_Aim of the task:_ Return, exactly and in full, the lines of the records below starting at the one with "2023 (1224, 387)" and ending at the one with "Людям с ограниченными", and no other lines.

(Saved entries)
┄┄┄┄┄┄

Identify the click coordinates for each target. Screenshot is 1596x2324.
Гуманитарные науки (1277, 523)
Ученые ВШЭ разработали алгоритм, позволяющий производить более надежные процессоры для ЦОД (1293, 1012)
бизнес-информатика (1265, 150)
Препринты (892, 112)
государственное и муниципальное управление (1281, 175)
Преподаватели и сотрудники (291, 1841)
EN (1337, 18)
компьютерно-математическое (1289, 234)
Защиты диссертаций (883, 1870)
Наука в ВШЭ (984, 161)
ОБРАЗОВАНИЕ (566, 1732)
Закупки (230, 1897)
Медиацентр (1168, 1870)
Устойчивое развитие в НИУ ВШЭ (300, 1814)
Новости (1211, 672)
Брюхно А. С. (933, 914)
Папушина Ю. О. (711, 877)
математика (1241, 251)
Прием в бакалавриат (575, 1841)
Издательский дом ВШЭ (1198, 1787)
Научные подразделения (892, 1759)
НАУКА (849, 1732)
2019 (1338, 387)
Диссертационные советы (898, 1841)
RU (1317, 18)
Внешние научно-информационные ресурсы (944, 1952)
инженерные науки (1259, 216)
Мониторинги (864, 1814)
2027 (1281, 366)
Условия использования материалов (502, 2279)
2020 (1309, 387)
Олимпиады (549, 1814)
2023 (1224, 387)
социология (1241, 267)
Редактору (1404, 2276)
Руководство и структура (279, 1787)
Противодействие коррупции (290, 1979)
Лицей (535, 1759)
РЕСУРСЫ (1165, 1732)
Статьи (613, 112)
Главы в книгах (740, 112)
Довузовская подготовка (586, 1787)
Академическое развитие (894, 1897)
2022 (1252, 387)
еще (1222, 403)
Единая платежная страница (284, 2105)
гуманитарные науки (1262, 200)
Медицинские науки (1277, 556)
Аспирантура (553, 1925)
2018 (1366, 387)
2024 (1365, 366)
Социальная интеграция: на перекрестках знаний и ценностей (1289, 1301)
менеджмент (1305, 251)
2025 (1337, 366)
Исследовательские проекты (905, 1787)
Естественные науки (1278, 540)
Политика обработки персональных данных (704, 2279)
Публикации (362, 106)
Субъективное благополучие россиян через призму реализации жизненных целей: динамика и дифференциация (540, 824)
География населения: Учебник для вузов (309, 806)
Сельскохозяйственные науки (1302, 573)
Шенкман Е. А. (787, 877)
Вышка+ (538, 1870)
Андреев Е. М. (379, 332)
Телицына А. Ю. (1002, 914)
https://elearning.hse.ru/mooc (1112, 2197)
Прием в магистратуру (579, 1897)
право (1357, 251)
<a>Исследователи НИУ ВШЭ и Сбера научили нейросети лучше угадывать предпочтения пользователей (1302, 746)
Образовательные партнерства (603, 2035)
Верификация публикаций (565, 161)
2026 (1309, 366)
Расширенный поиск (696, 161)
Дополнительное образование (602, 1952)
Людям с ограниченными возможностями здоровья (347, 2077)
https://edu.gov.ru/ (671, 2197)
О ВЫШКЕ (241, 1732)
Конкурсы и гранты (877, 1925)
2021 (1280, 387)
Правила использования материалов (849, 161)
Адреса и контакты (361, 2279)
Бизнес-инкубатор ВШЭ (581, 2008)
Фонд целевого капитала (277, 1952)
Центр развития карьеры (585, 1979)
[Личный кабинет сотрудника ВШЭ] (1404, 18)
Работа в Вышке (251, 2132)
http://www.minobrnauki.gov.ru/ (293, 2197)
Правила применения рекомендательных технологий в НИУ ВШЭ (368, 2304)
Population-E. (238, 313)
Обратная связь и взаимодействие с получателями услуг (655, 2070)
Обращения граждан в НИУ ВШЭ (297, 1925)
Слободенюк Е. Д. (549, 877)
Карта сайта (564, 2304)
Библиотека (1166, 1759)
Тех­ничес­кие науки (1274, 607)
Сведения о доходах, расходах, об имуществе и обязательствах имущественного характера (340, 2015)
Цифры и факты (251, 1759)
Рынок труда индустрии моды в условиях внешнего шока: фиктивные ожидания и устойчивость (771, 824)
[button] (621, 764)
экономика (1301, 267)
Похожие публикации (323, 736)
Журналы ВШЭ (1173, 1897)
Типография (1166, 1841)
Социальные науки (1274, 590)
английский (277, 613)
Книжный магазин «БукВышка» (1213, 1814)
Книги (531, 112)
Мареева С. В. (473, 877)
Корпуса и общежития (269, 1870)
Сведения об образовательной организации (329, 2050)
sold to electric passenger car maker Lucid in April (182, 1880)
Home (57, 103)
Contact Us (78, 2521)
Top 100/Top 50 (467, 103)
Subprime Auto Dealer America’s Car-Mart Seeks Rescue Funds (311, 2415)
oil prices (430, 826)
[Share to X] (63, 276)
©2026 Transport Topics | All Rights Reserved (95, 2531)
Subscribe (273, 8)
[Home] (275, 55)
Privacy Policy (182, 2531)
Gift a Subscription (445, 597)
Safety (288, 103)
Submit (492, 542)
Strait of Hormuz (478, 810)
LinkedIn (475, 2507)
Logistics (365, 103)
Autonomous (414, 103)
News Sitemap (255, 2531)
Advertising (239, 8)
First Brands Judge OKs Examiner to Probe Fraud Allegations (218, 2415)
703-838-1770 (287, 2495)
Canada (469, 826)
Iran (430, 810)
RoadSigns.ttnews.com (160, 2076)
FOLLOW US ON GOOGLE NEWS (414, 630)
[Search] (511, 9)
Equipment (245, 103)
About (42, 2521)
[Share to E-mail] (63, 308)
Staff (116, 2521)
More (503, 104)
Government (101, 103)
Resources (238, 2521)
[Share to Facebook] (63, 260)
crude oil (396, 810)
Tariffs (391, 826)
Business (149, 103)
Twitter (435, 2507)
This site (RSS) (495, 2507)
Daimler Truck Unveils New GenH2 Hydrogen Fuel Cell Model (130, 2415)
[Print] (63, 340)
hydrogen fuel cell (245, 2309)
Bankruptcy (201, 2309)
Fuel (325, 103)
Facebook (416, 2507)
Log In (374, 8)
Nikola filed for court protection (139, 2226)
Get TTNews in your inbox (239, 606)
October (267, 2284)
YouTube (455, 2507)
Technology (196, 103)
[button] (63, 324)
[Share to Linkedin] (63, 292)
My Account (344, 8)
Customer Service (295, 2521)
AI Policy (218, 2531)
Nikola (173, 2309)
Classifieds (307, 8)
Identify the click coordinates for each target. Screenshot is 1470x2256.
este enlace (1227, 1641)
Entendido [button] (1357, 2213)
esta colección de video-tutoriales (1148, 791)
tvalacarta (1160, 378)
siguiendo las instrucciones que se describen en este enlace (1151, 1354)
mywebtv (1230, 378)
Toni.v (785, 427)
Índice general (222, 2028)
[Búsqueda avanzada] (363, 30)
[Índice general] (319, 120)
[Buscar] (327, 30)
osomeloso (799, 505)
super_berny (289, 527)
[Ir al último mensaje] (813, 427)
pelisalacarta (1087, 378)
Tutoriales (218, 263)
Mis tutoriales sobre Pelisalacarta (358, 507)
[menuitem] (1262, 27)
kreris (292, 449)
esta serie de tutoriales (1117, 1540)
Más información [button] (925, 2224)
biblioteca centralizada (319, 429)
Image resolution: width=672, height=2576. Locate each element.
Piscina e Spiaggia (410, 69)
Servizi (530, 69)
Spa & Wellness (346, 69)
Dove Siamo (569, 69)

┄┄┄┄┄┄

_Reply:_
2023 (1224, 387)
социология (1241, 267)
Редактору (1404, 2276)
Руководство и структура (279, 1787)
Противодействие коррупции (290, 1979)
Лицей (535, 1759)
РЕСУРСЫ (1165, 1732)
Статьи (613, 112)
Главы в книгах (740, 112)
Довузовская подготовка (586, 1787)
Академическое развитие (894, 1897)
2022 (1252, 387)
еще (1222, 403)
Единая платежная страница (284, 2105)
гуманитарные науки (1262, 200)
Медицинские науки (1277, 556)
Аспирантура (553, 1925)
2018 (1366, 387)
2024 (1365, 366)
Социальная интеграция: на перекрестках знаний и ценностей (1289, 1301)
менеджмент (1305, 251)
2025 (1337, 366)
Исследовательские проекты (905, 1787)
Естественные науки (1278, 540)
Политика обработки персональных данных (704, 2279)
Публикации (362, 106)
Субъективное благополучие россиян через призму реализации жизненных целей: динамика и дифференциация (540, 824)
География населения: Учебник для вузов (309, 806)
Сельскохозяйственные науки (1302, 573)
Шенкман Е. А. (787, 877)
Вышка+ (538, 1870)
Андреев Е. М. (379, 332)
Телицына А. Ю. (1002, 914)
https://elearning.hse.ru/mooc (1112, 2197)
Прием в магистратуру (579, 1897)
право (1357, 251)
<a>Исследователи НИУ ВШЭ и Сбера научили нейросети лучше угадывать предпочтения пользователей (1302, 746)
Образовательные партнерства (603, 2035)
Верификация публикаций (565, 161)
2026 (1309, 366)
Расширенный поиск (696, 161)
Дополнительное образование (602, 1952)
Людям с ограниченными возможностями здоровья (347, 2077)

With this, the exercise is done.